● **DATA SUPPLIED**:
- - -
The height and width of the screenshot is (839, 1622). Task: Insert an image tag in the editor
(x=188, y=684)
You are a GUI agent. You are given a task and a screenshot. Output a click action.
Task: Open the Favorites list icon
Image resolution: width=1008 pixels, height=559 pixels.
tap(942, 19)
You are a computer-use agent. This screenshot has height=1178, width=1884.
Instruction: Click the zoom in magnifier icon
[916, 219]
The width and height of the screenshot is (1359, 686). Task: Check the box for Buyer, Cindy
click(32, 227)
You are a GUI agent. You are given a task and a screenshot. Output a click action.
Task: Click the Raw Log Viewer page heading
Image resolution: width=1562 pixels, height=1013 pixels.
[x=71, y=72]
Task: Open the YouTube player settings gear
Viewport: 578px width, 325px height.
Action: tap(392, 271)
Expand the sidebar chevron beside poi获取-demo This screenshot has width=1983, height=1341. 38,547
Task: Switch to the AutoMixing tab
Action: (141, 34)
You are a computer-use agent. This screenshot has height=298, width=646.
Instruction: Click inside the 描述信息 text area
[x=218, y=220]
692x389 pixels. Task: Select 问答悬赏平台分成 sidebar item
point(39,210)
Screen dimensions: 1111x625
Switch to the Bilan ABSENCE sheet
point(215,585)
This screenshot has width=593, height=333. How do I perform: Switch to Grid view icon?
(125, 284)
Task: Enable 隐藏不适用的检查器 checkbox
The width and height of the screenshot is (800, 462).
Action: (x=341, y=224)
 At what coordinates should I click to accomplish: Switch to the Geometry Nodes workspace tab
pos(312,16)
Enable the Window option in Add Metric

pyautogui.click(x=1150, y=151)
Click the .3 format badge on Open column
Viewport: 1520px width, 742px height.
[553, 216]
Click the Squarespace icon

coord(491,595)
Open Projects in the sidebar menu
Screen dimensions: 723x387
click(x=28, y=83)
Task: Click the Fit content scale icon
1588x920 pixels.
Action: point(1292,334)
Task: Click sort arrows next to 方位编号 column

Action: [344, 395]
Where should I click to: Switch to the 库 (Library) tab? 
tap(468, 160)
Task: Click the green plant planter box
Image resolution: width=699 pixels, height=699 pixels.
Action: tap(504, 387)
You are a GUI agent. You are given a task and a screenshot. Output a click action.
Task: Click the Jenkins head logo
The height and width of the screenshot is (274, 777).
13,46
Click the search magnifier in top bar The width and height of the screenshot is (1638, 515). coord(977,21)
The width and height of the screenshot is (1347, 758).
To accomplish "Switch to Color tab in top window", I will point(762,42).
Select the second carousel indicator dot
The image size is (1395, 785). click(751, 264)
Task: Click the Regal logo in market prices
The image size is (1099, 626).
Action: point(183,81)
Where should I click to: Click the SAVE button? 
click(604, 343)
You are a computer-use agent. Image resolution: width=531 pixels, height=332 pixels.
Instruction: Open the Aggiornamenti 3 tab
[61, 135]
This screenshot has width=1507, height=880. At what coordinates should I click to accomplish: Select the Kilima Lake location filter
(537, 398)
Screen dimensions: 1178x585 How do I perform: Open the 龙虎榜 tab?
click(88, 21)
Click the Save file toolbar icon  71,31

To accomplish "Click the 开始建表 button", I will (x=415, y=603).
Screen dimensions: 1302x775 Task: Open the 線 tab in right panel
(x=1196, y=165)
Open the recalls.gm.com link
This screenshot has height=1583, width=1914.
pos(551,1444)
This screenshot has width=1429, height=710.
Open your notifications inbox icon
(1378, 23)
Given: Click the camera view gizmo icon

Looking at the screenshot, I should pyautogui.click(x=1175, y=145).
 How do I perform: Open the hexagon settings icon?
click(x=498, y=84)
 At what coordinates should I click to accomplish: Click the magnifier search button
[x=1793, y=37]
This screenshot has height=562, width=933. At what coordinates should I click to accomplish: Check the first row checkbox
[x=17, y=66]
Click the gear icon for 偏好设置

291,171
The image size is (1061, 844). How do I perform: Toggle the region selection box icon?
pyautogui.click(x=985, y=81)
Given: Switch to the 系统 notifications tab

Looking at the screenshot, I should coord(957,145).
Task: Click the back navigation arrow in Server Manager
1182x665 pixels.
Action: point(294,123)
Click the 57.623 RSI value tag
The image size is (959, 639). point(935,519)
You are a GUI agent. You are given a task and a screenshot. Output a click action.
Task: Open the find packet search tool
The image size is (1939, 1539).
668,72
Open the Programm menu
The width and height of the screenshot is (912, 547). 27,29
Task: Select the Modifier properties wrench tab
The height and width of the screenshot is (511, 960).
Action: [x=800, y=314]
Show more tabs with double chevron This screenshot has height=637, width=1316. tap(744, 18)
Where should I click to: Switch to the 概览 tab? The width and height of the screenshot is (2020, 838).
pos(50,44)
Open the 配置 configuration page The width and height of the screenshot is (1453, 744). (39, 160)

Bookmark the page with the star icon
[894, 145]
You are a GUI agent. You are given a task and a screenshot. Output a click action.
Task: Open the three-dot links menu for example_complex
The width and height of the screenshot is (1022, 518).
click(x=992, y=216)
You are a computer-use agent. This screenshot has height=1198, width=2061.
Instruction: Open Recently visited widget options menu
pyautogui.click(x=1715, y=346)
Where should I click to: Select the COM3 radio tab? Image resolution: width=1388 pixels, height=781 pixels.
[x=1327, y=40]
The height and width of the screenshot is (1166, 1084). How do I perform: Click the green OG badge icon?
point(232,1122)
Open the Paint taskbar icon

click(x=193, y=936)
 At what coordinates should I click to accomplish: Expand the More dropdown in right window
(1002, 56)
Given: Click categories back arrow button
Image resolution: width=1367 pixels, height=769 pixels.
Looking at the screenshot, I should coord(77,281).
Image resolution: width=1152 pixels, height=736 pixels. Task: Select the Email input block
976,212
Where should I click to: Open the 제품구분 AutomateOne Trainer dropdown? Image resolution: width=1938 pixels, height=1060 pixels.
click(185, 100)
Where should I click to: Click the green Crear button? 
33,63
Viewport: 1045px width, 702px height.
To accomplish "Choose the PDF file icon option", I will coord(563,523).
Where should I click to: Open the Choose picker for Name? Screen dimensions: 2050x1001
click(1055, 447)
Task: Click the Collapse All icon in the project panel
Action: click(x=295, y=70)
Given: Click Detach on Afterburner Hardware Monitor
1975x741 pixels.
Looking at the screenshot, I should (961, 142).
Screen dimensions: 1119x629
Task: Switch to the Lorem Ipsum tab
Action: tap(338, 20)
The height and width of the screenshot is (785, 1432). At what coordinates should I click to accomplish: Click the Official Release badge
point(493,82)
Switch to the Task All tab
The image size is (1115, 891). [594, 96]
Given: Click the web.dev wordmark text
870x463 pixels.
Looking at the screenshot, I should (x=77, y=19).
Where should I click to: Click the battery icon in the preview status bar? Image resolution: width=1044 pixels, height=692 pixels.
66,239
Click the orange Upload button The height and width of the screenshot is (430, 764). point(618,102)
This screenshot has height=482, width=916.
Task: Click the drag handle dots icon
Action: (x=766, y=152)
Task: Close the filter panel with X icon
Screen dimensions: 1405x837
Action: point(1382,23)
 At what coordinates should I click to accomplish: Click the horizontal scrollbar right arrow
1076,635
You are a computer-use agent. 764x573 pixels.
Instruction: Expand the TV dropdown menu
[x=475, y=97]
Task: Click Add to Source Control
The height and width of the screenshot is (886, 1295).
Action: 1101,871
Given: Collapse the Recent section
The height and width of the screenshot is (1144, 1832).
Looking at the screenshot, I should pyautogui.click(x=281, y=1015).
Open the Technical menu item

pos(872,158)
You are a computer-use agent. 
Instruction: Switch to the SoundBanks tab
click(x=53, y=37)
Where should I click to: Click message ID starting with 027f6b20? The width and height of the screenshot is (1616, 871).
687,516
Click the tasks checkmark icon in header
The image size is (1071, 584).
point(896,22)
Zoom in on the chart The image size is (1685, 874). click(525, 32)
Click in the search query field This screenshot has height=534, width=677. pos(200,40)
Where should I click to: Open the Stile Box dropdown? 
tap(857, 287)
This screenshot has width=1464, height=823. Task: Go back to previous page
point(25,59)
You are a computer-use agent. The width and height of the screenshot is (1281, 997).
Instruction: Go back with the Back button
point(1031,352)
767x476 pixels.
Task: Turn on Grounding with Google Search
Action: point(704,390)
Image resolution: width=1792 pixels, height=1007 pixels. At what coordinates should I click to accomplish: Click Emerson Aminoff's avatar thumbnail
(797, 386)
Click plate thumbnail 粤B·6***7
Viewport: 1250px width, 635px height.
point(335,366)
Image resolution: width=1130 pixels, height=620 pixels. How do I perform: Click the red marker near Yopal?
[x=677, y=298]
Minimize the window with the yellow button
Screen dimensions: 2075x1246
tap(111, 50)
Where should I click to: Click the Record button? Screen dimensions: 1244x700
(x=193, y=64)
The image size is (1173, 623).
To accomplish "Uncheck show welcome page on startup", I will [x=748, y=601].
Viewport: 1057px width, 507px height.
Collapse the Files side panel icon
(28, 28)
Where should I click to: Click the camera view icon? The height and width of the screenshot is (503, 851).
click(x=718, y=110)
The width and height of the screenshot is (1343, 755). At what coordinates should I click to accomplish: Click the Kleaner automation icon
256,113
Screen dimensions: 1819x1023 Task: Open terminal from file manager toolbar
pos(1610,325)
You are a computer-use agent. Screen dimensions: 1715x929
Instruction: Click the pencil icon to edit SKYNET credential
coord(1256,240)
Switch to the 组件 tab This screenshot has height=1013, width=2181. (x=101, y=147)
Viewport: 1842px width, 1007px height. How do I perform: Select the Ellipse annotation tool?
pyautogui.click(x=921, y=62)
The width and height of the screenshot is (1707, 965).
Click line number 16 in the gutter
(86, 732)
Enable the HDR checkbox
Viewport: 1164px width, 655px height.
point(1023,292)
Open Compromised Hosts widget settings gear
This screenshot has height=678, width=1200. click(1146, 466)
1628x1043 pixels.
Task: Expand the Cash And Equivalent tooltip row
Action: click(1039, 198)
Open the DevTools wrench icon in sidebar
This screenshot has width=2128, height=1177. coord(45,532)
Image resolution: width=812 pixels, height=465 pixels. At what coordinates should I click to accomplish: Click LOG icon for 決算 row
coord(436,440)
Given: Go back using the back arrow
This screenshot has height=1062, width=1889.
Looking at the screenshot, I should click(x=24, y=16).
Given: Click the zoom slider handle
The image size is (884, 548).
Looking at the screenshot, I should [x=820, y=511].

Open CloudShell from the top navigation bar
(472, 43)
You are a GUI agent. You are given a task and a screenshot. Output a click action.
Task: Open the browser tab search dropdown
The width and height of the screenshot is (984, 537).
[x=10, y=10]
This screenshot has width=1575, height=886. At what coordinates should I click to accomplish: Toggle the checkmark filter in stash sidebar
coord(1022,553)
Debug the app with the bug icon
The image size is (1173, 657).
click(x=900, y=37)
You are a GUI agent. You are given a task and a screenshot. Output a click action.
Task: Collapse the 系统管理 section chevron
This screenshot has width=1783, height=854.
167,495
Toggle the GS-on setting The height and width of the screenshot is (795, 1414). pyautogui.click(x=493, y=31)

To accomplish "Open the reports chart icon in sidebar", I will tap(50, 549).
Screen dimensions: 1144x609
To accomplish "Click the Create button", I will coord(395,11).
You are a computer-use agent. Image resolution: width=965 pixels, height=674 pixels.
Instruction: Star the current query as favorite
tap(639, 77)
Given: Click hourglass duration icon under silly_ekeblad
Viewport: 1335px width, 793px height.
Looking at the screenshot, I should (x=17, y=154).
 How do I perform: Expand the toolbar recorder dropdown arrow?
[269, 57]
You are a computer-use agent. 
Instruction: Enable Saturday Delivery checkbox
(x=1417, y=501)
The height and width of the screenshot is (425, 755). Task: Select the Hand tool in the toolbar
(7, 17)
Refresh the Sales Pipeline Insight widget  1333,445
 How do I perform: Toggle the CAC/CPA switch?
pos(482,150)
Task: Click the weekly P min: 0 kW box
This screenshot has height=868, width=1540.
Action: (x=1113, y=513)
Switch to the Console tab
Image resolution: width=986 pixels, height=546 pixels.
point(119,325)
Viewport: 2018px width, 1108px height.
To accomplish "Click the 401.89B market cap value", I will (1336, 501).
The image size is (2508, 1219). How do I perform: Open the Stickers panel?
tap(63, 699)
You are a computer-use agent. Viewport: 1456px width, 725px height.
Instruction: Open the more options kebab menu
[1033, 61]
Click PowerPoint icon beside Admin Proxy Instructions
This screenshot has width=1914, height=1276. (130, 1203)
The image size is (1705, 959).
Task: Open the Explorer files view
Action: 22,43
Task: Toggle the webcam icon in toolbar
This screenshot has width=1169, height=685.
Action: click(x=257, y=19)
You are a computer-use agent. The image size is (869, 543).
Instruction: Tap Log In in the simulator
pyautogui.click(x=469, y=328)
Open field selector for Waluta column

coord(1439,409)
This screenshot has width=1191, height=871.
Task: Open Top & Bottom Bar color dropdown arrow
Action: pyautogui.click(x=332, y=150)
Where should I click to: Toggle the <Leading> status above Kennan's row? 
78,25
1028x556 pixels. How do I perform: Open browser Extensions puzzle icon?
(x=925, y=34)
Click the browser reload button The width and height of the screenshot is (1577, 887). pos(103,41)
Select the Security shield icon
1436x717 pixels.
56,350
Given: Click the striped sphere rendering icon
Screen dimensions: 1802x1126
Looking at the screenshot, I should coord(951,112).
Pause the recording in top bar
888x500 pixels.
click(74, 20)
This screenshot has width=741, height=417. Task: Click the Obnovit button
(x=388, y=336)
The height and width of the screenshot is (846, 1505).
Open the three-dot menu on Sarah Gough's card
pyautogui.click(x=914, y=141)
- - -
● **WORK TO BE COMPLETED**:
Looking at the data above, return every line from the one with "Image resolution: width=1008" down to the one with "Task: Open the YouTube player settings gear", exactly and inclusively.

● **EXPECTED OUTPUT**:
Image resolution: width=1008 pixels, height=559 pixels.
tap(942, 19)
You are a computer-use agent. This screenshot has height=1178, width=1884.
Instruction: Click the zoom in magnifier icon
[916, 219]
The width and height of the screenshot is (1359, 686). Task: Check the box for Buyer, Cindy
click(32, 227)
You are a GUI agent. You are given a task and a screenshot. Output a click action.
Task: Click the Raw Log Viewer page heading
Image resolution: width=1562 pixels, height=1013 pixels.
[x=71, y=72]
Task: Open the YouTube player settings gear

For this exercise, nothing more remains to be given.